# Short problem
Copy the rows verbatim, starting with the very first row and stopping after the row that contains "[Go to slide 2] (23, 1800)", with that row included.
⁂
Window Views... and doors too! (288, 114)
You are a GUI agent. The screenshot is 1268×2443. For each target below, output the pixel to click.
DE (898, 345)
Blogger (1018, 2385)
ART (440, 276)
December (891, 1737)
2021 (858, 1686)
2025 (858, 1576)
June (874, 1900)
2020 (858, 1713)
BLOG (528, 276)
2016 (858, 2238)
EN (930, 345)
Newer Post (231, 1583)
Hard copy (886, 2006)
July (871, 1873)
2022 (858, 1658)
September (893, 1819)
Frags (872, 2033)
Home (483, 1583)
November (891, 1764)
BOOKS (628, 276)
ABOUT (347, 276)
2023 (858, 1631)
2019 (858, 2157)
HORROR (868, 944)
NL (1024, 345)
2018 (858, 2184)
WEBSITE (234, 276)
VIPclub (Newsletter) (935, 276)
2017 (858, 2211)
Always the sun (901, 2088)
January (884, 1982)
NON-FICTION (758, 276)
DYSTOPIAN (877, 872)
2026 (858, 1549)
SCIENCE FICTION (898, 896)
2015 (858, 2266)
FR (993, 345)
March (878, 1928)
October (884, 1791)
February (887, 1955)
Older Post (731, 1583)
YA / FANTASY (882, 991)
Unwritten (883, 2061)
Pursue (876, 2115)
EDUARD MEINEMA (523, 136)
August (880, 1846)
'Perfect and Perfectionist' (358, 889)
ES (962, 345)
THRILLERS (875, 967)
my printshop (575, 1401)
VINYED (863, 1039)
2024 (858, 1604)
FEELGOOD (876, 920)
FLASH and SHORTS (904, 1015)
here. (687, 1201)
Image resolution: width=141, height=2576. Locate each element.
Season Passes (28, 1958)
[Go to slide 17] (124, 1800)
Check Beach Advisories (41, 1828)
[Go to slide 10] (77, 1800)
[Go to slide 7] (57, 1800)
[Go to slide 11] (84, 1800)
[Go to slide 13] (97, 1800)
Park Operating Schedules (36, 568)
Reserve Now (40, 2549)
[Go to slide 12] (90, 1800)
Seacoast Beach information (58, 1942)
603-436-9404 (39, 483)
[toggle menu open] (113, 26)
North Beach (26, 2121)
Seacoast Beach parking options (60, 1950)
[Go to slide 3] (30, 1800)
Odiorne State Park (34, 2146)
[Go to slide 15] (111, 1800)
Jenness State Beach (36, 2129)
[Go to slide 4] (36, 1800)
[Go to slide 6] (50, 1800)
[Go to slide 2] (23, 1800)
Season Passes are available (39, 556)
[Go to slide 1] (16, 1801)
⁂
# Expected output
Window Views... and doors too! (288, 114)
You are a GUI agent. The screenshot is 1268×2443. For each target below, output the pixel to click.
DE (898, 345)
Blogger (1018, 2385)
ART (440, 276)
December (891, 1737)
2021 (858, 1686)
2025 (858, 1576)
June (874, 1900)
2020 (858, 1713)
BLOG (528, 276)
2016 (858, 2238)
EN (930, 345)
Newer Post (231, 1583)
Hard copy (886, 2006)
July (871, 1873)
2022 (858, 1658)
September (893, 1819)
Frags (872, 2033)
Home (483, 1583)
November (891, 1764)
BOOKS (628, 276)
ABOUT (347, 276)
2023 (858, 1631)
2019 (858, 2157)
HORROR (868, 944)
NL (1024, 345)
2018 (858, 2184)
WEBSITE (234, 276)
VIPclub (Newsletter) (935, 276)
2017 (858, 2211)
Always the sun (901, 2088)
January (884, 1982)
NON-FICTION (758, 276)
DYSTOPIAN (877, 872)
2026 (858, 1549)
SCIENCE FICTION (898, 896)
2015 (858, 2266)
FR (993, 345)
March (878, 1928)
October (884, 1791)
February (887, 1955)
Older Post (731, 1583)
YA / FANTASY (882, 991)
Unwritten (883, 2061)
Pursue (876, 2115)
EDUARD MEINEMA (523, 136)
August (880, 1846)
'Perfect and Perfectionist' (358, 889)
ES (962, 345)
THRILLERS (875, 967)
my printshop (575, 1401)
VINYED (863, 1039)
2024 (858, 1604)
FEELGOOD (876, 920)
FLASH and SHORTS (904, 1015)
here. (687, 1201)
Image resolution: width=141, height=2576. Locate each element.
Season Passes (28, 1958)
[Go to slide 17] (124, 1800)
Check Beach Advisories (41, 1828)
[Go to slide 10] (77, 1800)
[Go to slide 7] (57, 1800)
[Go to slide 11] (84, 1800)
[Go to slide 13] (97, 1800)
Park Operating Schedules (36, 568)
Reserve Now (40, 2549)
[Go to slide 12] (90, 1800)
Seacoast Beach information (58, 1942)
603-436-9404 (39, 483)
[toggle menu open] (113, 26)
North Beach (26, 2121)
Seacoast Beach parking options (60, 1950)
[Go to slide 3] (30, 1800)
Odiorne State Park (34, 2146)
[Go to slide 15] (111, 1800)
Jenness State Beach (36, 2129)
[Go to slide 4] (36, 1800)
[Go to slide 6] (50, 1800)
[Go to slide 2] (23, 1800)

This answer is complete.